Contratos antes e depois da Lei 13.786/2018
Para os contratos firmados antes da Lei 13.786/2018, o STJ mantém o parâmetro de retenção de 25% dos valores pagos pelo comprador que desiste, percentual considerado adequado para indenizar as despesas gerais do construtor e desestimular o rompimento unilateral, sem necessidade de comprovação individualizada dos gastos.
Nos contratos sob a Lei 13.786/2018, o art. 67-A da Lei 4.591/1964 fixa a pena convencional em até 25% da quantia paga, admitindo até 50% quando a incorporação está submetida ao regime do patrimônio de afetação, com devolução em até 30 dias após o habite-se nessa hipótese.
O abatimento da comissão de corretagem
Na vigência da Lei 13.786/2018, a lei permite deduzir a integralidade da comissão de corretagem no desfazimento do contrato, e o STJ entende indevida a intervenção judicial para vedar esse abatimento, desde que a despesa esteja especificada no contrato, inclusive no quadro-resumo.

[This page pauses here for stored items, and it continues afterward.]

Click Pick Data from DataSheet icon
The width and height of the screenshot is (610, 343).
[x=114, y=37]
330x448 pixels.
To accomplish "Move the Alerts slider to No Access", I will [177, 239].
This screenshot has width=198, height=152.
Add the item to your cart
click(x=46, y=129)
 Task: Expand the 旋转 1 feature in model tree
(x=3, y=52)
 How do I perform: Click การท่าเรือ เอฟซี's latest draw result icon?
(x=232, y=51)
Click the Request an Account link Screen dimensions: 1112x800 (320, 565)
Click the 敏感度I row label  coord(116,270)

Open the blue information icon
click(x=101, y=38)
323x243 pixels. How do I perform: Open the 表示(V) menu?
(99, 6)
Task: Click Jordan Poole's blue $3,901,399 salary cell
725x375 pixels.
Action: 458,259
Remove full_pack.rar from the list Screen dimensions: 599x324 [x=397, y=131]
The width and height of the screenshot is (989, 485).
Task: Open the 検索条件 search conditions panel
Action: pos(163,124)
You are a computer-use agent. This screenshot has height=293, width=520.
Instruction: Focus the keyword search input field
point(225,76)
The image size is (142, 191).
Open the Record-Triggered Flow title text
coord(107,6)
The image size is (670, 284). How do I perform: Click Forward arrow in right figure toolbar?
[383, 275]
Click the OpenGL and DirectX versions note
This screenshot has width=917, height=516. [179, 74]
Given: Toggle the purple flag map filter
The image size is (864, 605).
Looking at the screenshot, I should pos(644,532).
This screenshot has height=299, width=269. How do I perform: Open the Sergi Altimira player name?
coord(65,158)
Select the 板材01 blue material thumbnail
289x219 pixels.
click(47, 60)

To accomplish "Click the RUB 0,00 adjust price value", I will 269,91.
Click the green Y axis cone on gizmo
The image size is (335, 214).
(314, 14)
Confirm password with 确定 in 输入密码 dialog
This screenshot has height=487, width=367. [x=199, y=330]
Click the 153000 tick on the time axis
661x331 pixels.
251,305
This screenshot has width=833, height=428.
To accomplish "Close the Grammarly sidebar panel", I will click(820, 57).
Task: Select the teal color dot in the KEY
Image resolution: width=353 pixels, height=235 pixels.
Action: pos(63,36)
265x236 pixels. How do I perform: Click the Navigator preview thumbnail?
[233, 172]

Se o contrato não contém cláusula clara e expressa atribuindo ao comprador o pagamento da corretagem, com destaque do valor, a retenção dessa verba é inviável. No caso julgado, contudo, a devolução em dobro foi afastada por ausência de má-fé do fornecedor, já que a repetição dobrada do art. 42 do CDC exige conduta contrária à boa-fé objetiva.